Last summer I migrated my blog from Wordpress to Pelican. I did this for a couple of reasons (see my post here), but one thing that I was a bit worried about when I migrated was that Pelican's offering for site search didn't look promising.

There was an outdated plugin called tipue-search but when I was looking at it I could tell it was on it's last legs.

I thought about it, and since my blag isn't super high trafficked AND you can use google to search a specific site, I could wait a bit and see what options came up.

After waiting a few months, I decided it would be interesting to see if I could write a SQLite utility to get the data from my blog, add it to a SQLite database and then use datasette to serve it up.

I wrote the beginning scaffolding for it last August in a utility called pelican-to-sqlite, but I ran into several technical issues I just couldn't overcome. I thought about giving up, but sometimes you just need to take a step away from a thing, right?

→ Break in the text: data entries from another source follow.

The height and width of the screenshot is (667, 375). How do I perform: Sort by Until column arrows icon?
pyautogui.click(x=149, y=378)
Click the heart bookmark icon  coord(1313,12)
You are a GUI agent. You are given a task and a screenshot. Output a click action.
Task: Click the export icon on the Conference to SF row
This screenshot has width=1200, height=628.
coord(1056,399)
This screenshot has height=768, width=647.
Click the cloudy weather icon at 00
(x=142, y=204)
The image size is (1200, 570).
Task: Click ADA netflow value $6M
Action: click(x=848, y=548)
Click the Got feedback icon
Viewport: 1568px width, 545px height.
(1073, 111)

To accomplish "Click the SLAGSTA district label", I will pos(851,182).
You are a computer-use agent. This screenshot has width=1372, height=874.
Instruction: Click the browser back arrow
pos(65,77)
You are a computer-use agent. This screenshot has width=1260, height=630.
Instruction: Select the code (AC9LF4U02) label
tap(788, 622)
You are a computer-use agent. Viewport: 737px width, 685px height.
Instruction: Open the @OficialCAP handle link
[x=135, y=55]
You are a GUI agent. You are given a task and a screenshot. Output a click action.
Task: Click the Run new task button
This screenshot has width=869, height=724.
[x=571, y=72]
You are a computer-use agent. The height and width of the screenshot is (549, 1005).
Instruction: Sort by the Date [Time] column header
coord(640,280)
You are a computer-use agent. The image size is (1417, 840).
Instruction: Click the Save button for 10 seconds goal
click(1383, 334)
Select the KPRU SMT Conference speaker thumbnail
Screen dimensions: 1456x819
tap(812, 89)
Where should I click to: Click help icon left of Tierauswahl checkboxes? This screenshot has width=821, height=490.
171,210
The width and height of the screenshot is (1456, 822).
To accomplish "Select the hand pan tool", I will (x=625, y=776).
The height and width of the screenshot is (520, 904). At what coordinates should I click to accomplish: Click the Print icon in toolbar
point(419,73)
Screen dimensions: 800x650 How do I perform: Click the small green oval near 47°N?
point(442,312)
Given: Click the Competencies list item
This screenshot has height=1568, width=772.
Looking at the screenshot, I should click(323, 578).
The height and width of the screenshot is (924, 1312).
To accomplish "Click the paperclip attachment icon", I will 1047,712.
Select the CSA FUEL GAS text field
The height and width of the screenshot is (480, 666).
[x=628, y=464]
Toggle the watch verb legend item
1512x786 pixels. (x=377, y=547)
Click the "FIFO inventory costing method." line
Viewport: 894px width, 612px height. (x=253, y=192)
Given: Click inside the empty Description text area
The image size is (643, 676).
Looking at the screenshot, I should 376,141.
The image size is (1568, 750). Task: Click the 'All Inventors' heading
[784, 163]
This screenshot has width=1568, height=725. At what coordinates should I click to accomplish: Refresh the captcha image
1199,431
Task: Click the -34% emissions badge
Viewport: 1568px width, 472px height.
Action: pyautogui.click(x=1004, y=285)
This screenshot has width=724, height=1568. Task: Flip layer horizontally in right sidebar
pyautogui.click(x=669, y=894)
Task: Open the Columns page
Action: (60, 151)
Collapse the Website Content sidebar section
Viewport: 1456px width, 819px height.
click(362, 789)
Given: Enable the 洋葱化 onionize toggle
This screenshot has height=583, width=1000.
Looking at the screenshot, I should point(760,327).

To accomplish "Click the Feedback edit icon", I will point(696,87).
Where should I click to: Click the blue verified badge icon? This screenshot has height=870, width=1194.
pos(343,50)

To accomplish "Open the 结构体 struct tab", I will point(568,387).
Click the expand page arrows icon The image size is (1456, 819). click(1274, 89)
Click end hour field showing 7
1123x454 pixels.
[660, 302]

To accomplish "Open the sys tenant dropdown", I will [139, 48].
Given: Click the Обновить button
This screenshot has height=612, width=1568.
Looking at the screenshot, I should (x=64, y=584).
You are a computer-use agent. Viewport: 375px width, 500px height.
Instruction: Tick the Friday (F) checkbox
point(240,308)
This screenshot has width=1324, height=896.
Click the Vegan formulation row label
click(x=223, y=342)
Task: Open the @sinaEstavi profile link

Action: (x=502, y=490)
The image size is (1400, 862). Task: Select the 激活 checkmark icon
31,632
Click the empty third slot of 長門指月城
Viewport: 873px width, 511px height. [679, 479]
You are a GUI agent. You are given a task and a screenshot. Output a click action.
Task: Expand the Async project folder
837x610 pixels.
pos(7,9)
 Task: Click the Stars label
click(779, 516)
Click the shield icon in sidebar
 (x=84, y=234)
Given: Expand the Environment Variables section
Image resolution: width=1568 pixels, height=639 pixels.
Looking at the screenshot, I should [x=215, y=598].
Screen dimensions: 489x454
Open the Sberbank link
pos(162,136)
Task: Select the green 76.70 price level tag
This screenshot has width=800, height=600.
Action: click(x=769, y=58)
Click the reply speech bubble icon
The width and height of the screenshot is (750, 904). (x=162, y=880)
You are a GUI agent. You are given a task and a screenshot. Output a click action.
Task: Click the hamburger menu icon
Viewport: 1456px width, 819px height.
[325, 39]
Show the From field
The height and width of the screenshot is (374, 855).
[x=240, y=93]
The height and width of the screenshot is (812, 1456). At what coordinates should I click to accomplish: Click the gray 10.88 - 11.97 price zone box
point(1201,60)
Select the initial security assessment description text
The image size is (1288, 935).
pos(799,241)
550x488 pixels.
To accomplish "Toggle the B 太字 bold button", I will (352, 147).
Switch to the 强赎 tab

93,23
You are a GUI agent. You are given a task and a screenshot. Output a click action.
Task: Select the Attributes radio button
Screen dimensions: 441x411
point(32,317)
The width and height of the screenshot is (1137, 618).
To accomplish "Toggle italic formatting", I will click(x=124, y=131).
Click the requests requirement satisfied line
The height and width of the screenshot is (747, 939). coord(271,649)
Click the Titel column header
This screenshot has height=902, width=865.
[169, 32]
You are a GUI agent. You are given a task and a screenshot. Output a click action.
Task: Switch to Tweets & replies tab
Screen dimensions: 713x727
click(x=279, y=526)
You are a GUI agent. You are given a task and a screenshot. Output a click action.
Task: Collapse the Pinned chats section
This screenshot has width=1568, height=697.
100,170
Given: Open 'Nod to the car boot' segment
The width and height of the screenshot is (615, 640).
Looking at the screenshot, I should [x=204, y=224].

After the first of the year I decided to revisit my idea, but first looked to see if there was anything new for Pelican search. I found a tool plugin called search that was released last November and is actively being developed, but as I read through the documentation there was just A LOT of stuff:

stork
requirements for the structure of your page html
static asset hosting
deployment requires updating your nginx settings

These all looked a bit scary to me, and since I've done some work using datasette I thought I'd revisit my initial idea.

My First Attempt

As I mentioned above, I wrote the beginning scaffolding late last summer. In my first attempt I tried to use a few tools to read the md files and parse their yaml structure and it just didn't work out. I also realized that Pelican can have reStructured Text and that any attempt to parse just the md file would never work for those file types.

My Second Attempt

The Plugin

During the holiday I thought a bit about approaching the problem from a different perspective. My initial idea was to try and write a datasette style package to read the data from pelican. I decided instead to see if I could write a pelican plugin to get the data and then add it to a SQLite database. It turns out, I can, and it's not that hard.

Pelican uses signals to make plugin in creation a pretty easy thing. I read a post and the documentation and was able to start my effort to refactor pelican-to-sqlite.

From The missing Pelican plugins guide I saw lots of different options, but realized that the signal article_generator_write_article is what I needed to get the article content that I needed.

I then also used sqlite_utils to insert the data into a database table.

def save_items(record: dict, table: str, db: sqlite_utils.Database) -> None:  # pragma: no cover
    db[table].insert(record, pk="slug", alter=True, replace=True)

Below is the method I wrote to take the content and turn it into a dictionary which can be used in the save_items method above.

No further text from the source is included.